Kunststoffe im Lebensmittelkontakt

KunststoffKunststoffe im Lebensmittelkontakt sind in Europa durch die Kunststoff-Richtlinie 2002/72/EC geregelt. Als Kunststoffe werden in dieser Richtlinie Materialien definiert, die ausschließlich aus Kunststoffen oder aus zwei oder mehr Schichten bestehen, die in sich wiederum ausschließlich aus Kunststoffen bestehen.

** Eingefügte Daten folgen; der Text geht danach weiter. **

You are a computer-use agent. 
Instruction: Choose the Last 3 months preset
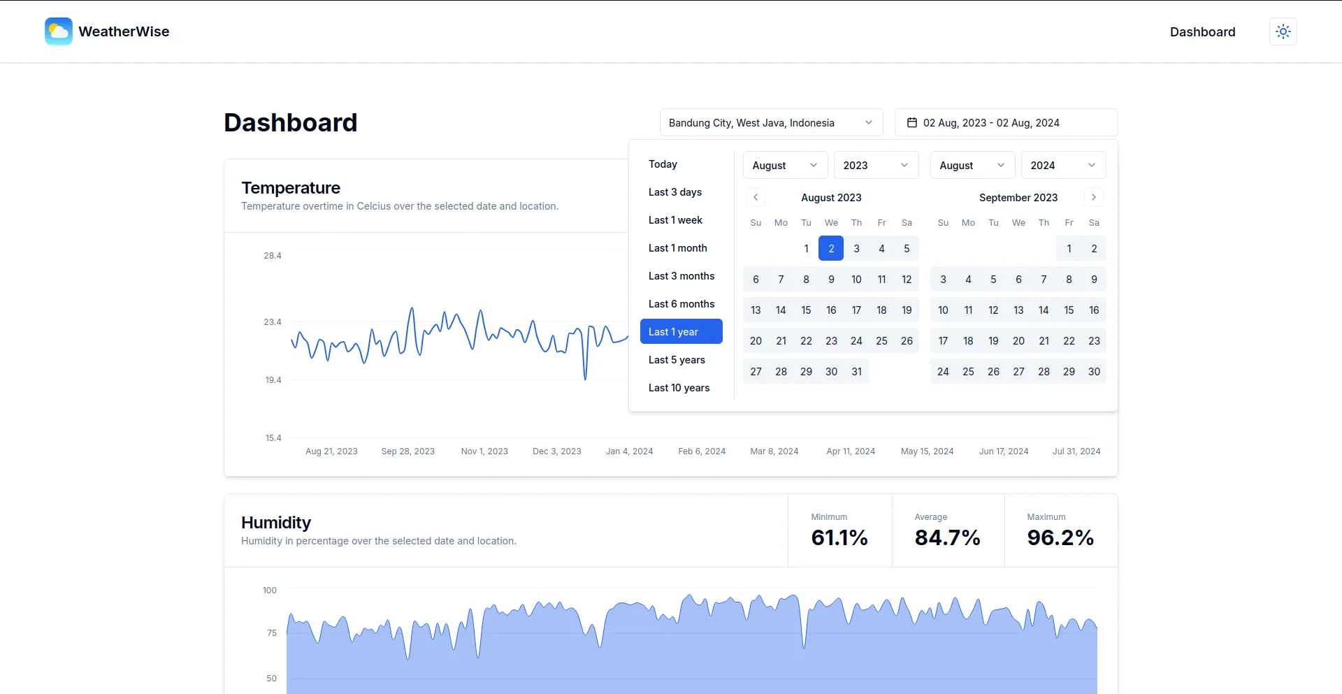pos(681,276)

Die mengenmäßig wichtigsten Kunststoffe im Lebensmittelkontakt sind:

  • Polyolefine, wie Polypropylen (PP) und Polyethylen (PE)
  • Polystyrol (PS)
  • Poyethyleneterephthalat (PET)

Keine Kunststoffe hingegen sind zum Beispiel:

  • Kunststoff-Metall-Verbünde, wie Weißblechdosen und Schraubdeckelgläser
  • Metall-Papier-Verbünde

Per Definition in Artikel 1 der Kunststoff-Richtlinie gelten auch folgende Materialien nicht als Kunststoffe:

  • regenerierte Zellulose
  • Gummi
  • Papier und Pappe
  • Silikone
  • Wachse
  • Ionenaustauscherharze

Die Richtlinie enthält unter anderem Grenzwerte für die

  • Globalmigration (die Summe aller übergegengenen Substanzen)
  • Spezifische Migration einzelner Verbindungen

aus Kunststoffen im Lebensmittelkontakt.

Die Überprüfung dieser Grenzwerte erfolgt entsprechend den Maßgaben der Richtlinien 82/711/EWG und 85/572/EWG bzw. der europäischen Normen-Serien DIN EN 1186 und 13130.

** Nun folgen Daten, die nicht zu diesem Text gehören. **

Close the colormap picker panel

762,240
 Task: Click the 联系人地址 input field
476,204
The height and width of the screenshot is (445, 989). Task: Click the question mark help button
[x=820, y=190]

Die Anhänge der Richtlinie enthalten unvollständige Listen von Monomeren und Additiven, ggf. mit spezifischen Migrationsgrenzwerten.

Die Kunststoff-Richtlinie wurde seit ihrer Verabschiedung dreimal ergänzt:

  • Richtlinie 2004/1/EG regelt das Verbot von Azodicarbonamid zur Nutzung als Treibmittel in Deckedichtungen.
  • Richtlinie 2004/19/EG legt unter anderem fest, dass die unvollständige offene Liste der Additive bis 31. Dezember 2006 in eine geschlossene Positivliste umgewandelt wird.
  • Richtlinie 2005/79/EG ergänzt die Anhänge II, III, V und VI und definiert unter anderem neue SMLs für verschiedene Acrylate und diverse Kupfer-, Zink- und Zinnverbindungen. Außerdem wird ein Migrationsgrenzwert für epoxidiertes Sojabohnenöl eingeführt.
  • Richtlinie 2007/19/EG regelt erstmals Dichtungsmassen aus Schraubdeckelgläsern, führt Migrationsgrenzwerte für Phthalate als Weichmacher ein und definiert ein neues Simulanz für Milch und den neuen Fettreduktionsfaktor.